-- Brano di testo --
++++++++

CULTURA |
|
martedì 4 aprile 2000, S. Isidoro |
|
|
|
CONVEGNO
Balcani e guerra
bestialissima pazzia
di Alessandro Dell'Aira
Mostar. Il ponte com'era e
ciò che ne resta.
L'ISTITUTO UNIVERSITARIO DI
ARCHITETTURA DI VENEZIA (Iuav) ha
alle spalle una lunga tradizione d'impegno
didattico e civile. Un ponte non solo ideale che
collega generazioni di intellettuali, voluto e
realizzato da maestri solidi come pilastri:
Benevolo, Zevi, Tafuri.

++++++++

-- Compiti richiesti --
(a) Per favore, restituisci il passo del brano che comincia con le parole "L'ISTITUTO UNIVERSITARIO DI" e si chiude dopo le parole "Benevolo, Zevi, Tafuri.".
(b) Rispondi a queste domande sul brano:
(i) Quale data è riportata in cima?
(ii) Di quale città è il ponte citato sotto il nome dell'autore?
(iii) Quali tre maestri sono nominati alla fine?

(Dati di testo e di puntamento a elementi)

++++++++

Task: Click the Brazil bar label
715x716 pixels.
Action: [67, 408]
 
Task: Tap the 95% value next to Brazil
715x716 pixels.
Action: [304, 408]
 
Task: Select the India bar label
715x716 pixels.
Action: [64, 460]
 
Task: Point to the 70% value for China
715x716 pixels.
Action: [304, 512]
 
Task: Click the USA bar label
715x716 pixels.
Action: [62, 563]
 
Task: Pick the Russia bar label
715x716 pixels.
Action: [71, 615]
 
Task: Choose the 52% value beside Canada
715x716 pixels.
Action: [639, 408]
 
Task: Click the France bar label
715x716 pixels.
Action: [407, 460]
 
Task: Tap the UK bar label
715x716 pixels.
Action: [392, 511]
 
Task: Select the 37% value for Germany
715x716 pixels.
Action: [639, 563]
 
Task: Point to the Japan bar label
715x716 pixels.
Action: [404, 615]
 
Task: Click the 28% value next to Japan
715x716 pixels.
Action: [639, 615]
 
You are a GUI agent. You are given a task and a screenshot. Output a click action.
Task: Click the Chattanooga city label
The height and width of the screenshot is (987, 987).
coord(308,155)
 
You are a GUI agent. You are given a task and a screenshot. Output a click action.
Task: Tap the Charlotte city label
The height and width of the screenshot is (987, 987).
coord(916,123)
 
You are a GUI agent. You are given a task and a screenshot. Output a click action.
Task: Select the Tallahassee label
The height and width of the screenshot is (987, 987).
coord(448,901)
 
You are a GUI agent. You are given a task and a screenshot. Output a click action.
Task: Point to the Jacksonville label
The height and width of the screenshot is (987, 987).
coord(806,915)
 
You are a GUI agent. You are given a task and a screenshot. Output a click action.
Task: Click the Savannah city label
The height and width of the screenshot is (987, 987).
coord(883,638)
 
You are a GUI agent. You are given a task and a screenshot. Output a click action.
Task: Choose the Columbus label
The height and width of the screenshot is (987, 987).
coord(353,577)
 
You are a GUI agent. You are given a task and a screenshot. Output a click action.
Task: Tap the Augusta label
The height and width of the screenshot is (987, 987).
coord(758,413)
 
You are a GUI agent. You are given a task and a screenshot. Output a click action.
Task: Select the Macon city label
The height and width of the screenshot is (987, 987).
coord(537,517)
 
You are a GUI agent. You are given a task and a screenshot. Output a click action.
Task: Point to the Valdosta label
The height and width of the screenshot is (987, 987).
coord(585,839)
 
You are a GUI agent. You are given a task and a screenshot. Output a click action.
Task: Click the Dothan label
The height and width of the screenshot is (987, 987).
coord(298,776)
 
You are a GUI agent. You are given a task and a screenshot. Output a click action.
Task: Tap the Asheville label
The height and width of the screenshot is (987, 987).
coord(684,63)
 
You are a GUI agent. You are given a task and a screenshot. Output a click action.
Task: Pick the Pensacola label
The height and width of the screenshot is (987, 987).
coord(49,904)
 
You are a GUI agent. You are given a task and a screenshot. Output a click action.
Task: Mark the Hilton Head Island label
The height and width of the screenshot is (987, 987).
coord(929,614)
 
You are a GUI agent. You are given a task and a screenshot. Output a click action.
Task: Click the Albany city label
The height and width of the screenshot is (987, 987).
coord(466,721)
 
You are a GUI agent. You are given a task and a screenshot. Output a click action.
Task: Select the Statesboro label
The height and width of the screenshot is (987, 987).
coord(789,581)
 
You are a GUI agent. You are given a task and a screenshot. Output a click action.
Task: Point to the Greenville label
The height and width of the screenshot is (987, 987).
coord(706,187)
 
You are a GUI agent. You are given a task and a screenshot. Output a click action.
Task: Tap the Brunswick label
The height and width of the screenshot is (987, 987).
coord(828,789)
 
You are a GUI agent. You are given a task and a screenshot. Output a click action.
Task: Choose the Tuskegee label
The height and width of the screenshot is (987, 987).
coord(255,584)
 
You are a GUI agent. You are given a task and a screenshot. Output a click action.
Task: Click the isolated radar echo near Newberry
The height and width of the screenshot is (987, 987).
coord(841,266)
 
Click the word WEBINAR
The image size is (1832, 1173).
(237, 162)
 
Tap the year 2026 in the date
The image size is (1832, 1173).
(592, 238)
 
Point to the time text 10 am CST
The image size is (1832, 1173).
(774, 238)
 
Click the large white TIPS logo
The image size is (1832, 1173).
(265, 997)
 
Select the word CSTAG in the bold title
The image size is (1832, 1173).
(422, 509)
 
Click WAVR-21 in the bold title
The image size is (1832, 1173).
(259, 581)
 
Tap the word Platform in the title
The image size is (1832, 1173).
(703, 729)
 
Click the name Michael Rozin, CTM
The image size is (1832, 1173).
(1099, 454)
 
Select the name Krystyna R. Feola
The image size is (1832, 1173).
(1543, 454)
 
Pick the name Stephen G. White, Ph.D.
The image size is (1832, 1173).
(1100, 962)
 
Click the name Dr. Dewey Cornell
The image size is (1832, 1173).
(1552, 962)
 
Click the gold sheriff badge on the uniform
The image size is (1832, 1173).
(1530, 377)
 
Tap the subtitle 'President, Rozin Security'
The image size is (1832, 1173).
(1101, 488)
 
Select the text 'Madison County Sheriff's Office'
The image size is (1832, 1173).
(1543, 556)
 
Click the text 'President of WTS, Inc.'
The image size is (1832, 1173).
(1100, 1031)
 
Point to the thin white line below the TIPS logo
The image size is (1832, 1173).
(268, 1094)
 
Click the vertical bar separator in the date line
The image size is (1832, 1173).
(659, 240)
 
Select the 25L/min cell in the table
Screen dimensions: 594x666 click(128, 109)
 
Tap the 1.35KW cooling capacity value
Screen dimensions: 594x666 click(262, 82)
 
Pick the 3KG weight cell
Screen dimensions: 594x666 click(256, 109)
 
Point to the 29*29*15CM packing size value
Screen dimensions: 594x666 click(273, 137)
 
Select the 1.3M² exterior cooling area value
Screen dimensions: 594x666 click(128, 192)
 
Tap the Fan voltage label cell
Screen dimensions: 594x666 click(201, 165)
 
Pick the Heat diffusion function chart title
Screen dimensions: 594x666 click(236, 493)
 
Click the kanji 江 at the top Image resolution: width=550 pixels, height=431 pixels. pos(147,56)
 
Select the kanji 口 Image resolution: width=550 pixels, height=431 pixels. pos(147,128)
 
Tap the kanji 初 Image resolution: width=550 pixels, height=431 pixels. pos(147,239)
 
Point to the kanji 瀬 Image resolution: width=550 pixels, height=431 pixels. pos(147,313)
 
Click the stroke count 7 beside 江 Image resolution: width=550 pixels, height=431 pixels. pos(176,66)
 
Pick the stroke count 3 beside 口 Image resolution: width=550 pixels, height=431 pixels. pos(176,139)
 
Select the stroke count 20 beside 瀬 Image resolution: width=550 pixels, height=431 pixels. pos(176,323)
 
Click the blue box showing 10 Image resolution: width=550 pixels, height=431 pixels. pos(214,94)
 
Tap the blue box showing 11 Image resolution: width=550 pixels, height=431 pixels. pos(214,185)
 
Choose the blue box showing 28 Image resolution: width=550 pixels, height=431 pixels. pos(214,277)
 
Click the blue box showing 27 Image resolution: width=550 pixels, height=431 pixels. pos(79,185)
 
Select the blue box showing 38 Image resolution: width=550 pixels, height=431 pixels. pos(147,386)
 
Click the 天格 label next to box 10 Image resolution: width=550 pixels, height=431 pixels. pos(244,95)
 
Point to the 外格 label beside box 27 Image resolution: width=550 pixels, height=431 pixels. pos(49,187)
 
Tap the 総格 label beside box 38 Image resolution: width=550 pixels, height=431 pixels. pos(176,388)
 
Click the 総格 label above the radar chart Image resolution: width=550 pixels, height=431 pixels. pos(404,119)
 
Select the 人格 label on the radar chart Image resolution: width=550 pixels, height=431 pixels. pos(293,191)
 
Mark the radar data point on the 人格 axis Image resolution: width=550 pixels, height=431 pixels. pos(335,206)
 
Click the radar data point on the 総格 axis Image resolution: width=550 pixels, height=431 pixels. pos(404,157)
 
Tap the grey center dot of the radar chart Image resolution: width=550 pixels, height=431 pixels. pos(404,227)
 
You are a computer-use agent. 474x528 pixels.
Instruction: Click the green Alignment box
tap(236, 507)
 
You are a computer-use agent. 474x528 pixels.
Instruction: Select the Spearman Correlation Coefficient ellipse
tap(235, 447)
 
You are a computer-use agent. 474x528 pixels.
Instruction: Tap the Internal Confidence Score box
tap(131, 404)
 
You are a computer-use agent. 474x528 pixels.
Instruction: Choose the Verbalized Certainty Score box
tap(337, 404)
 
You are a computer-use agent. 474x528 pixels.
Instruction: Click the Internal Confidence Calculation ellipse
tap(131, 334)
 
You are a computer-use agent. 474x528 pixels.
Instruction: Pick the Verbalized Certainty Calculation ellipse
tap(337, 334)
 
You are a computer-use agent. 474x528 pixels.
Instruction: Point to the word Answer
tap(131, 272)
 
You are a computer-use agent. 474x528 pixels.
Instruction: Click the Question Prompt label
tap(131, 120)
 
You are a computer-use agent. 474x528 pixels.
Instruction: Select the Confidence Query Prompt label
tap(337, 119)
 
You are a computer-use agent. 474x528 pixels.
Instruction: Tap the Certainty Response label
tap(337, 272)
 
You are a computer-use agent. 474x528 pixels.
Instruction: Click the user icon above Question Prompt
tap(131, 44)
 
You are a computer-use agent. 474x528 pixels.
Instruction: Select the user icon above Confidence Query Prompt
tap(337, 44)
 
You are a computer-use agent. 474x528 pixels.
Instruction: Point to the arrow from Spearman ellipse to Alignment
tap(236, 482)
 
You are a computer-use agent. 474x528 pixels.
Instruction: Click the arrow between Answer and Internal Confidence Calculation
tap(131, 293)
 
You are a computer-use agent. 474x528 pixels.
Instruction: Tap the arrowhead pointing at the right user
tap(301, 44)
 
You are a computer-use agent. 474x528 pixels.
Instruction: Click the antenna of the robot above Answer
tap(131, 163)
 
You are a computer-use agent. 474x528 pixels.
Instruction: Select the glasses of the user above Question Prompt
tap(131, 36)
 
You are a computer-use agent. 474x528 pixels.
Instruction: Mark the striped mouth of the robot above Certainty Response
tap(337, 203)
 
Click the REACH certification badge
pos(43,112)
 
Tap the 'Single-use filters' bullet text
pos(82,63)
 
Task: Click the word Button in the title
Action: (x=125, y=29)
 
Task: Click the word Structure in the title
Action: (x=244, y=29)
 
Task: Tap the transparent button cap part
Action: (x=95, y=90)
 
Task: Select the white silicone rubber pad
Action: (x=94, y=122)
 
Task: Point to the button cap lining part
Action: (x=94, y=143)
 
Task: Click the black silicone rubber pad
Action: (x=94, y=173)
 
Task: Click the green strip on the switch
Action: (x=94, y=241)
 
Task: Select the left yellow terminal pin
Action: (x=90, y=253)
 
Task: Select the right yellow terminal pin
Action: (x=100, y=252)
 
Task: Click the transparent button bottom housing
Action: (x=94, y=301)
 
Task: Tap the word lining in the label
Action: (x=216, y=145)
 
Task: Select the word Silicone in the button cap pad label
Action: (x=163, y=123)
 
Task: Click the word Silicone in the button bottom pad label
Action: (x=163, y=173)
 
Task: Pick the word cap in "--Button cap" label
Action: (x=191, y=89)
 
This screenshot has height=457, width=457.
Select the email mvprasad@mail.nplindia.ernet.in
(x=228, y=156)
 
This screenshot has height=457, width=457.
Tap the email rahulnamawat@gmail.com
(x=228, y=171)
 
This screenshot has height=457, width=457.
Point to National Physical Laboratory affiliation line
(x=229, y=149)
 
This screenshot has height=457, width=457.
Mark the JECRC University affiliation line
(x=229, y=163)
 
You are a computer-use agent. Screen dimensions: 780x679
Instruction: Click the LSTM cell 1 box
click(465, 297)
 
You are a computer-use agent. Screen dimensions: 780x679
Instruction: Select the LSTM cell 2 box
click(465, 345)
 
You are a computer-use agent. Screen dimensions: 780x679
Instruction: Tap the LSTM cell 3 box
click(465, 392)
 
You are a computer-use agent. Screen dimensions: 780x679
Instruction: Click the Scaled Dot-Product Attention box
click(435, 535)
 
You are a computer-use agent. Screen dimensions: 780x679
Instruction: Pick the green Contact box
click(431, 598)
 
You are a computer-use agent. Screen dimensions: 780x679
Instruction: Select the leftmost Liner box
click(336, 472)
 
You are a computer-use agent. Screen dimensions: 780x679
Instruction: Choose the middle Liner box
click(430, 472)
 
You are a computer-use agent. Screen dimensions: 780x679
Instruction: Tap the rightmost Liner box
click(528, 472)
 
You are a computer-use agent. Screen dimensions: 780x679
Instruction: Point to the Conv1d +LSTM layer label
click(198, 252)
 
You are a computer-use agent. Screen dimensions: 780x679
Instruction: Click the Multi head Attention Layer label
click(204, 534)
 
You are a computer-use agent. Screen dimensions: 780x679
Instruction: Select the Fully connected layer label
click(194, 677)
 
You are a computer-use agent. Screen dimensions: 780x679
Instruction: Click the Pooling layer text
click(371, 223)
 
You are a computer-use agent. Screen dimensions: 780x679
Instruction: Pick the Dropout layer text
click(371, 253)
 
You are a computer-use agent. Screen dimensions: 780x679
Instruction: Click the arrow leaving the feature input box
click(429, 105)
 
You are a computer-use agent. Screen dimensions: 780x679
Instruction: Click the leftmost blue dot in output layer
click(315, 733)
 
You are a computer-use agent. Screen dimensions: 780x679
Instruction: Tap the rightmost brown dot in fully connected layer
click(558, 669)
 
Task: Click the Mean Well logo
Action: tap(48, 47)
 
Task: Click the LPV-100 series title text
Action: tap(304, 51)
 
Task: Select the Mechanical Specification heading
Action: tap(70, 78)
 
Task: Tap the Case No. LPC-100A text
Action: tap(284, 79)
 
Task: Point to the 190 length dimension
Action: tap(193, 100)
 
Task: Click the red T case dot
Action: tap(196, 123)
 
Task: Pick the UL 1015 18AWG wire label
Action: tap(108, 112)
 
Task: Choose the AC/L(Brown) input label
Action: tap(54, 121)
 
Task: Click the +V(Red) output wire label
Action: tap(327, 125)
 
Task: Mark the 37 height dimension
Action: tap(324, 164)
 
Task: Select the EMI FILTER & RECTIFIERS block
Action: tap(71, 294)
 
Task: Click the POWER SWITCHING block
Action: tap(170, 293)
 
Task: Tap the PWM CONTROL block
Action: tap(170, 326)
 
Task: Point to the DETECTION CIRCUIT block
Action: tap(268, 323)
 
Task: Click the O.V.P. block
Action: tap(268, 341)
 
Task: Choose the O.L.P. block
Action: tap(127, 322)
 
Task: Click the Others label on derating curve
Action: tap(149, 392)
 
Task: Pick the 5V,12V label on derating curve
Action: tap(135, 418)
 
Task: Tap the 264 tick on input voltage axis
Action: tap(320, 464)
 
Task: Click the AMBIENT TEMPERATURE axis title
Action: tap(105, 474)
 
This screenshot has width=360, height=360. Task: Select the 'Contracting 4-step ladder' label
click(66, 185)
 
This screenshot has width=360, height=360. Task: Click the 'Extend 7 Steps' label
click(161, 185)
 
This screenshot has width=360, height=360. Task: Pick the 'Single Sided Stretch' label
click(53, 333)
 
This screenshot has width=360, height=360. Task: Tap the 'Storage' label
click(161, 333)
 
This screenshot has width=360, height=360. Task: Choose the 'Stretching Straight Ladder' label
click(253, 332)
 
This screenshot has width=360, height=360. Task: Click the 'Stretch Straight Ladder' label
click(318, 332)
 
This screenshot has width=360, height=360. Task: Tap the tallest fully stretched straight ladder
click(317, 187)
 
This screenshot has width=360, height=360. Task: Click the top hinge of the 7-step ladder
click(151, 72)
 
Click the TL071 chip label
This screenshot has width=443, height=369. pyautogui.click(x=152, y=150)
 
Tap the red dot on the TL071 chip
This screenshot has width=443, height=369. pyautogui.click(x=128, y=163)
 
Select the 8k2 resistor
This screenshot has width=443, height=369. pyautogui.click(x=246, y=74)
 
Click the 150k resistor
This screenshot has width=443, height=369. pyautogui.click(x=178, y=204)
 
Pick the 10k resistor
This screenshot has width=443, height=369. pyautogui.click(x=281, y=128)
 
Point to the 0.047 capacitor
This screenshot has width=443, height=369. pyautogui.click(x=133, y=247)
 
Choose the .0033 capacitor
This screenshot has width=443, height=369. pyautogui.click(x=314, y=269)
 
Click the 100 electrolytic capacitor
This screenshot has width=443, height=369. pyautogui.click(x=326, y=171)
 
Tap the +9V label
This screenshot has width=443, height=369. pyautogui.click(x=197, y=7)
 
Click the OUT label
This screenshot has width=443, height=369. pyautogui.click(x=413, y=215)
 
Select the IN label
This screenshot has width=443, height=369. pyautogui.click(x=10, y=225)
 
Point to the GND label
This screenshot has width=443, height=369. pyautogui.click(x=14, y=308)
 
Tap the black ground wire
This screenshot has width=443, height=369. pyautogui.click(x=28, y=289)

++++++++

-- Risposte in ordine --
(a)
L'ISTITUTO UNIVERSITARIO DI
ARCHITETTURA DI VENEZIA (Iuav) ha
alle spalle una lunga tradizione d'impegno
didattico e civile. Un ponte non solo ideale che
collega generazioni di intellettuali, voluto e
realizzato da maestri solidi come pilastri:
Benevolo, Zevi, Tafuri.

(b)
(i) Martedì 4 aprile 2000.
(ii) Mostar.
(iii) Benevolo, Zevi, Tafuri.